После подписания перемирия у нас был только один приказ: "Домой в рейх", так что нас скоро перевели в Мюнхен-Гладбах для ремонта и пополнения. Впрочем, наши людские потери и потери в технике были небольшими А затем поступил удивительный приказ о перебазировании в Добериц. Не начиналась ли уже другая кампания? Отнюдь нет, мы должны были служить прикрытием для объявления государственных обязательств, которые прозвучали в хорошо известной речи Гитлера, содержавшей мирные предложения Великобритании. Подобная предосторожность выглядела вполне уместной, так как действительно попадание одной-единственной бомбы в здание Королевской оперы одним махом уничтожило бы почти полностью германское Верховное командование. Именно в тот момент мы были, как никогда, готовы поддержать заявление Геринга: "Мое имя не Геринг, если когда-нибудь над Германией пролетит вражеский самолет". Позднее эти слова постоянно цитировались с постепенно увеличивавшимся чувством горечи.

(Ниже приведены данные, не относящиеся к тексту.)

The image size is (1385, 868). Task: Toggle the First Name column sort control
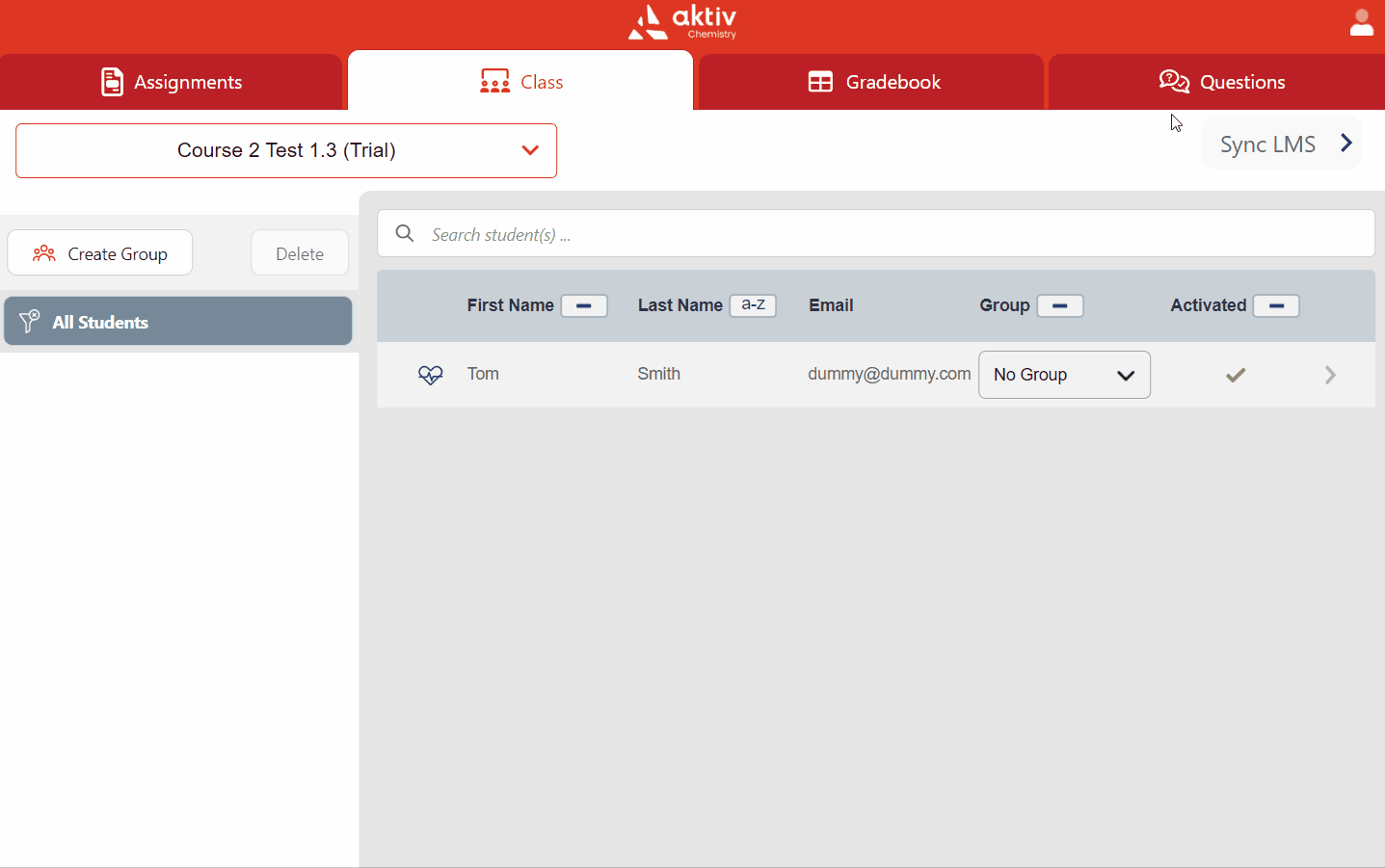[584, 305]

После награждения армейского командования в здании Королевской оперы по всей армии прошла волна перемещений и продвижений. До меня она докатилась 18 июля 1940 гола, когда меня произвели в майоры. Но поначалу моя должность и обязанности ничуть не изменились. Из Добернца мы снова вернулись в Мюнхен-Гладбах.
Когда же 1 августа маршал Кессельринг повесил мне на шею Железный крест за заслуги — 17 сбитых самолетов и множество совершенных штурмовых атак, мы уже располагались на военных аэродромах в районе Па-де-Кале. Напротив пролива находился английский берег, на котором несколько дней спустя Германия собиралась развязать молниеносную войну.

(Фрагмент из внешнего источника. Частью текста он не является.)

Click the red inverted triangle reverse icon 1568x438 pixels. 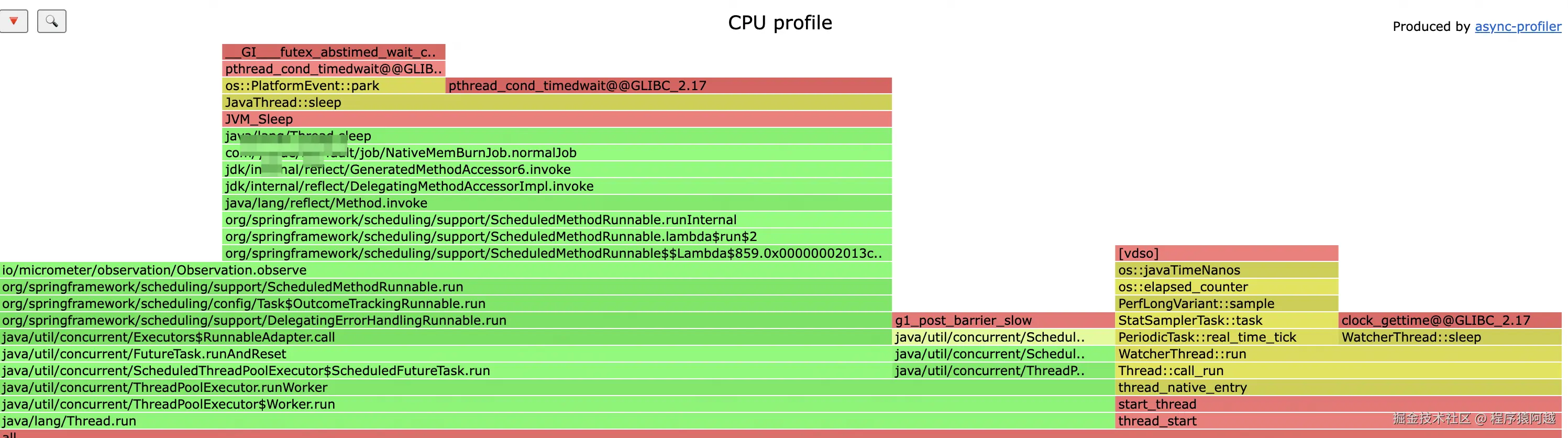14,21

Передовая база Кессельринга располагалась на мысе Гри-Не. Как раз во время процедуры награждения над нами на большой высоте пролетели два истребителя. "Что за самолеты?" — спросил он меня. "Спитфайры", — ответил я. Он улыбнулся: "Они первые, кто поздравляет вас".
Часть вторая
БИТВА ЗА АНГЛИЮ НАЧИНАЕТСЯ
Стратегическая необходимость этой войны, которая драматически разрасталась вплоть до осени, а потом сама собой затухла зимой 1940/41 года, и которая хорошо известна в военной истории как битва за Англию, явилась следствием политической ситуации или, говоря иначе, невозможности достичь с Великобританией соглашения о прекращении войны. Целью этих военных действий было следующее:
1. Блокада Британских островов совместно с военно-морским флотом, налеты на порты и торговые корабли, минирование морских путей и входов в гавани.
2. Достижение воздушного превосходства в качестве предварительного условия для вторжения (операция "Морской лев").
3. Разгром Англии посредством тотальной воздушной войны.
Оглядываясь назад, можно утверждать, что немецкие военно-воздушные силы, несмотря на их численную мощь и современное техническое снаряжение, вряд ли были в состоянии выполнить хоть одну из вышеуказанных задач.
Так, в соответствии с немецкими расчетами против 2500 самолетов, бывших в наличии у германских военно-воздушных сил, в распоряжении Британии находилось около 3600 военных самолетов. Численное меньшинство приблизительно уравнивалось нашим техническим превосходством. Так или иначе, но по отношению к воздушным силам, это вовсе не обязательно являлось следствием дальновидных и предусмотрительных планов. Самолет "Me-109", в то время самый лучший истребитель в мире, не просто превосходил все неприятельские модели, выпущенные между 1935-м и 1940 голами, он был лидером и являлся прототипом международной конструкции истребителя. Он появился не вследствие требований, выдвинутых ходом воздушных боев, а напротив, скорее был подарком изобретательной мысли авиаконструктора Мессершмитта. Вначале на этот самолет смотрели с большим недоверием и он был почти совсем отвергнут. Да и в серийное производство был запущен слишком поздно. Если бы массовое производство было достигнуто в первые два года войны, то это обеспечило бы немцам абсолютное превосходство в воздухе.